Picturing Books

  • Increase font size
  • Default font size
  • Decrease font size
Glossary

ART ELEMENTS

Words about and related to artistic style and the elements of art


ATMOSPHERIC PERSPECTIVE: Refers to the use of bluer, lighter, and duller colors for distant objects in a two-dimensional work of art.

CURVILINEAR: Formed or enclosed by curved lines.

ELEMENTS OF ART: The basic components used by the artist creating a work of art. The elements are color, line, perspective, shape, space, texture, and value.

GEOMETRIC: Any form (sphere, cone, cube, cylinder, pyramid) or shape (rectangle, circle, square, oval, and triangle) derived from principles of geometry.

HORIZON LINE: An imaginary line where the earth meets the sky.

IMPLIED LINES: Lines you cannot see, but felt through composition.

LINE: A point moving in space.
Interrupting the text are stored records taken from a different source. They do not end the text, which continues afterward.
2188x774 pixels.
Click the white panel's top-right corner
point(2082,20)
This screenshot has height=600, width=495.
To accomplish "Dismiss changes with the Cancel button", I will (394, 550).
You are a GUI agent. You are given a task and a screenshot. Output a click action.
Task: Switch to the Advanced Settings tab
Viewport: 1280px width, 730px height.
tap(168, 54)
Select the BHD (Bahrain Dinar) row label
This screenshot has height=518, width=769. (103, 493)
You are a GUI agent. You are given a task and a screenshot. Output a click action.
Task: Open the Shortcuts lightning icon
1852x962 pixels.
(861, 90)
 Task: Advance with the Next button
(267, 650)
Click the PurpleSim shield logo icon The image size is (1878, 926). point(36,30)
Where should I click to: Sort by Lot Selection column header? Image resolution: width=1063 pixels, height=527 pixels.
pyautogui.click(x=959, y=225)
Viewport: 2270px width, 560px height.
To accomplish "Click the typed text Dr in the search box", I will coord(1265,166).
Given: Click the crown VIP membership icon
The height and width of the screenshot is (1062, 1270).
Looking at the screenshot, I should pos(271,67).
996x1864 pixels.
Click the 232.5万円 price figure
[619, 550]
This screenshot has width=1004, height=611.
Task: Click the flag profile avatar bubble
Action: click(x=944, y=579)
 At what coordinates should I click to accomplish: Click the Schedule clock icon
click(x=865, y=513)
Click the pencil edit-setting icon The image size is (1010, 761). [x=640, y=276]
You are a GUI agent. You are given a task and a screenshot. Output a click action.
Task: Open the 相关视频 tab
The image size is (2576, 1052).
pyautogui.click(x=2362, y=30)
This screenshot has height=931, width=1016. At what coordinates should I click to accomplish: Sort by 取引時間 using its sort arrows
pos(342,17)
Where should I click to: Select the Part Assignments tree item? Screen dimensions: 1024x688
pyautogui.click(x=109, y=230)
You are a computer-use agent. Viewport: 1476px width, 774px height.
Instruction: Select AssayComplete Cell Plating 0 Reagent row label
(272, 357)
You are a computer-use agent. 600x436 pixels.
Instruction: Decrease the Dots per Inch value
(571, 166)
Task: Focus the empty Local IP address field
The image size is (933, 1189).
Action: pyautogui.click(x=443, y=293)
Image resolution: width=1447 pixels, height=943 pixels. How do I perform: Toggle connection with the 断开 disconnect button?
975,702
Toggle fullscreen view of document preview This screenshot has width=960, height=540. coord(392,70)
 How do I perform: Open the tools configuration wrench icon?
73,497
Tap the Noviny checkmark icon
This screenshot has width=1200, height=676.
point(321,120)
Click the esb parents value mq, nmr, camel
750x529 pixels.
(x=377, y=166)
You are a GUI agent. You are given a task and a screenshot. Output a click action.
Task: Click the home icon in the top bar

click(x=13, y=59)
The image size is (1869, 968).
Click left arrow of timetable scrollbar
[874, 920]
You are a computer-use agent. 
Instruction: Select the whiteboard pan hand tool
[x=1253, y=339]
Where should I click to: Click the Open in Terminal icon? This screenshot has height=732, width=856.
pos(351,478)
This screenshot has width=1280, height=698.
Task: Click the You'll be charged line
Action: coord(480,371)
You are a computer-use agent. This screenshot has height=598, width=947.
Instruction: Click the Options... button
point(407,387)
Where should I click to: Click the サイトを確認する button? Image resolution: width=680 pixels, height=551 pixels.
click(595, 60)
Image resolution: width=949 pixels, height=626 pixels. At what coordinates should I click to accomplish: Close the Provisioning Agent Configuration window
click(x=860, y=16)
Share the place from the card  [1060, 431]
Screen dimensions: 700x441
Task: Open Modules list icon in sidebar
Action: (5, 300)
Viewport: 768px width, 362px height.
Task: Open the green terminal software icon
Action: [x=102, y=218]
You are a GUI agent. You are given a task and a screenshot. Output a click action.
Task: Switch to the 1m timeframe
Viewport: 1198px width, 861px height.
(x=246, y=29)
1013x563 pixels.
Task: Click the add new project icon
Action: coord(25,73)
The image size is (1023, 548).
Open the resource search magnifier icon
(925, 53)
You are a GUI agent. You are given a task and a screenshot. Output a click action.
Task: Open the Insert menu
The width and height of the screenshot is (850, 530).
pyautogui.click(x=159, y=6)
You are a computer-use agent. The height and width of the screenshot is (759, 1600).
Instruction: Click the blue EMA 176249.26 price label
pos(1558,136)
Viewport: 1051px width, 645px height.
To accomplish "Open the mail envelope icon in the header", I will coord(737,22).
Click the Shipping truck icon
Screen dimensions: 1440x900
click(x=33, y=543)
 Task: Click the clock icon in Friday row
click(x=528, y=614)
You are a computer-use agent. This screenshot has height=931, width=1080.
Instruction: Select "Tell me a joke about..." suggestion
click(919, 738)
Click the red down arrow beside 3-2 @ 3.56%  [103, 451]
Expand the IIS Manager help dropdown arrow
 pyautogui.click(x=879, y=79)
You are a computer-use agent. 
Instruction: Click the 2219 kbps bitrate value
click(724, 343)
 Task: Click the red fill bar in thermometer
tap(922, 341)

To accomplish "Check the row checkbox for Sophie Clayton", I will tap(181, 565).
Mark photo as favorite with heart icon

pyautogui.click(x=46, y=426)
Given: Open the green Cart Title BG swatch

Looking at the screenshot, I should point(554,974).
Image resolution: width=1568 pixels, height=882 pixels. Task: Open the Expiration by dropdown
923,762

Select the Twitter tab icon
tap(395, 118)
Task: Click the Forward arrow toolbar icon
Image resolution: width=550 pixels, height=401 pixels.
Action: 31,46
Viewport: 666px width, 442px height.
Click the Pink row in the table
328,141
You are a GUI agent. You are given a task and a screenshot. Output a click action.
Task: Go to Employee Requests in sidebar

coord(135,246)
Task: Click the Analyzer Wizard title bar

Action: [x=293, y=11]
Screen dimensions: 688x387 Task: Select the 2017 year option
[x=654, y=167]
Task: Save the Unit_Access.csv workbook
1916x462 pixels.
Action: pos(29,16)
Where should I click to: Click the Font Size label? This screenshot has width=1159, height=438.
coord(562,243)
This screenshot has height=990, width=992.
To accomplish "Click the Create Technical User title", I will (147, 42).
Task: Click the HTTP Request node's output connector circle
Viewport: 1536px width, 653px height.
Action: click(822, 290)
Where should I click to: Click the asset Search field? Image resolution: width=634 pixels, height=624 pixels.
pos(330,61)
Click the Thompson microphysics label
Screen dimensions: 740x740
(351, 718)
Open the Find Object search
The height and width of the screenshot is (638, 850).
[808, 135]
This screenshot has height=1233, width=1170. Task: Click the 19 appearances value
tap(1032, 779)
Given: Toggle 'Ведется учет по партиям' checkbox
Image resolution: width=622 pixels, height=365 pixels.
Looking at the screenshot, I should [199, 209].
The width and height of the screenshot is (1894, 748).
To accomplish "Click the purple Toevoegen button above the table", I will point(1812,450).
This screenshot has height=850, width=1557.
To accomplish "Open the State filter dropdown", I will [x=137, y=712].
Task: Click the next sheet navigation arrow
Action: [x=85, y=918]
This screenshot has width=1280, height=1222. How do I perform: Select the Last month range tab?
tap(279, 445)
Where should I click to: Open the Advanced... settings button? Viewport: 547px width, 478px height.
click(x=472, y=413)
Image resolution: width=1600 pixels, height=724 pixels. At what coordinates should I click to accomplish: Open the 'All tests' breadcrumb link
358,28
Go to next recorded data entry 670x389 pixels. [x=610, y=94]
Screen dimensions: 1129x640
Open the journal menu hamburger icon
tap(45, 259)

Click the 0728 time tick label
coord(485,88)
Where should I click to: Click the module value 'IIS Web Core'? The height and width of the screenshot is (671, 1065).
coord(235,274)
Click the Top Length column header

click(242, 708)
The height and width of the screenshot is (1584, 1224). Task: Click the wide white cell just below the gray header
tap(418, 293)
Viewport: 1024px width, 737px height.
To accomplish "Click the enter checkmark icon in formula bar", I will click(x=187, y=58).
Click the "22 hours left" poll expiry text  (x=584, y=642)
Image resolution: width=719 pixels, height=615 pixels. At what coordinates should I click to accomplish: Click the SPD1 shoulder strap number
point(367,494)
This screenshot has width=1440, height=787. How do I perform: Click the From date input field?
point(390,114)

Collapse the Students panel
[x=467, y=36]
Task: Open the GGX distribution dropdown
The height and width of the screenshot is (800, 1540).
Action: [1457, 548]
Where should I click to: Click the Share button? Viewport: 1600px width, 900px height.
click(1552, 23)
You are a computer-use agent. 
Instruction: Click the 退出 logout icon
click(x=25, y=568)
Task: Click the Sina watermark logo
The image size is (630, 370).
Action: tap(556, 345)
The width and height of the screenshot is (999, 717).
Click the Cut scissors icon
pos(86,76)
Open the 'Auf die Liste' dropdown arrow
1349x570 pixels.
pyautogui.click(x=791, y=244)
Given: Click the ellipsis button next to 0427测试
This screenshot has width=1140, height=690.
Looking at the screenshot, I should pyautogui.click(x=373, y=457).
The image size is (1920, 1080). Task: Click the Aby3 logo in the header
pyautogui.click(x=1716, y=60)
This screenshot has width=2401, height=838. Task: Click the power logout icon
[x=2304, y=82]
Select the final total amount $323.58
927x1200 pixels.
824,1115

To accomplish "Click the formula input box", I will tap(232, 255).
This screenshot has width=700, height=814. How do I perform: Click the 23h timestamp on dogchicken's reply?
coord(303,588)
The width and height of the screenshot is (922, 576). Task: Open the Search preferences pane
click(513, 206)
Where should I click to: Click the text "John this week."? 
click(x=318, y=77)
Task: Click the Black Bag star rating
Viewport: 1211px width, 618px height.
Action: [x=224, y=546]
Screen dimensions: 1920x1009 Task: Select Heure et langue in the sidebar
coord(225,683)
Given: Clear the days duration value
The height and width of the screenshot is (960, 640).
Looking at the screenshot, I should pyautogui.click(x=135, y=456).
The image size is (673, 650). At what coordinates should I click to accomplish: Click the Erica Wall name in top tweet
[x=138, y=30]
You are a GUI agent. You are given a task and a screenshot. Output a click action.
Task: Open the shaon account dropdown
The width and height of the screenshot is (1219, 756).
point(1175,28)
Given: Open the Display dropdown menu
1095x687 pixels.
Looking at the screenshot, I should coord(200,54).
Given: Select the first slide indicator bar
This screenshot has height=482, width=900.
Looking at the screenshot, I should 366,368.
Line can vary in width, length, curvature, color, or direction.

LINE DIRECTION: Horizontal, vertical, diagonal.

LINE QUALITY: The unique character of a drawn line as it changes lightness/darkness, direction, curvature, or width.

LINEAR: A painting technique in which importance is placed on contours or outlines.

LINEAR PERSPECTIVE: The illusion of depth and volume on a flat surface. Closer objects appear larger and smaller objects appear far away.

PERSPECTIVE: A technique artists use to create a three-dimensional illusion onto a two-dimensional surface.

MASS: The outside size and bulk of a form; the visual weight of an object; the area occupied by a form.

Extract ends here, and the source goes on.